Something wierd about dual processors in macs compared to pcs

Fahrvergnuugen

I am the law!
Its been said before in many benchmarks that I've read that macs often make better use of dual processors than dual processor PCs running windows (not sure about *nix).

Well, I was running some benchmarks of my own using PHP which is not MP aware. These benchmarks are being used as ammo to get the company I work for to let me have an xServe or at least linux / apache as the webserver that I write code for.

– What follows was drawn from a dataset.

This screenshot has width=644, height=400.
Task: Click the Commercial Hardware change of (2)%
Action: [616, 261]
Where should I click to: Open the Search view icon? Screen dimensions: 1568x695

I wrote a processor intensive XML parsing PHP script. The XML file is only 18MB so disk speed and ram aren't of a major consequence to the execution of the script.

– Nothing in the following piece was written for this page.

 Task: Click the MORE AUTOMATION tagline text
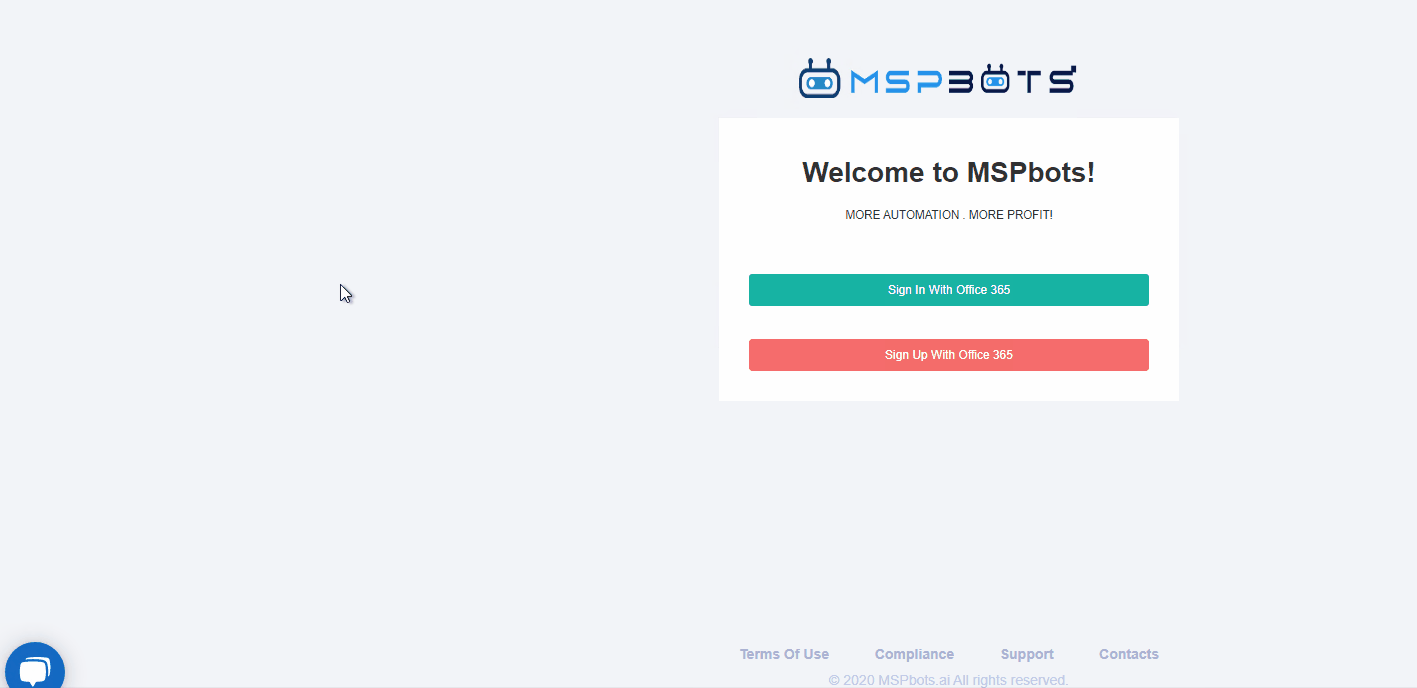tap(902, 215)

here is where it gets interesting
On a dual processor windows 2000 server, the script will pin one processor at 100% leaving the other processor untouched.

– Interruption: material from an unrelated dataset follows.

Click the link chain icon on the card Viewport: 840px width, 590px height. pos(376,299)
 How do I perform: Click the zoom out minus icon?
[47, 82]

On my Dual processor G5, php will use ~50% of BOTH processors according to top.

Strange eh?


If you're interested in the results, here they are:

System 1 (steelmagnolia)
Dual 2.0 GHz G5 running OSX 10.3 / Apache
22.5 seconds

System 2 (acc-intranet)
Dual 1.4 GHz Pentium 3 running Windows 2000 Server / IIS
55.0 seconds

System 3 (acc-webdev)
Single 1.4 GHz Pentium 3 running Windows 2000 Server / IIS
57.8 seconds

System 4
Single 1.26 GHz Pentium 3 running Slackware Linux 8.0 / Apache
37.8 seconds

System 5
Dual 500MHz G4 running OSX 10.3 / apache
90 seconds (exactly 4 times the dual 2GHz G5)

You'll notice that the slower 1.26GHz P3 with linux was 31% faster than the 1.4GHz P3 with windows.
:cool:
 
Simple explanation: OS X is highly optimized to take advantage of dual processors, which must spill over into tasks like executing PHP code, etc.

Complex explanation: um, I don't know, ask someone like DeltaMac. ;)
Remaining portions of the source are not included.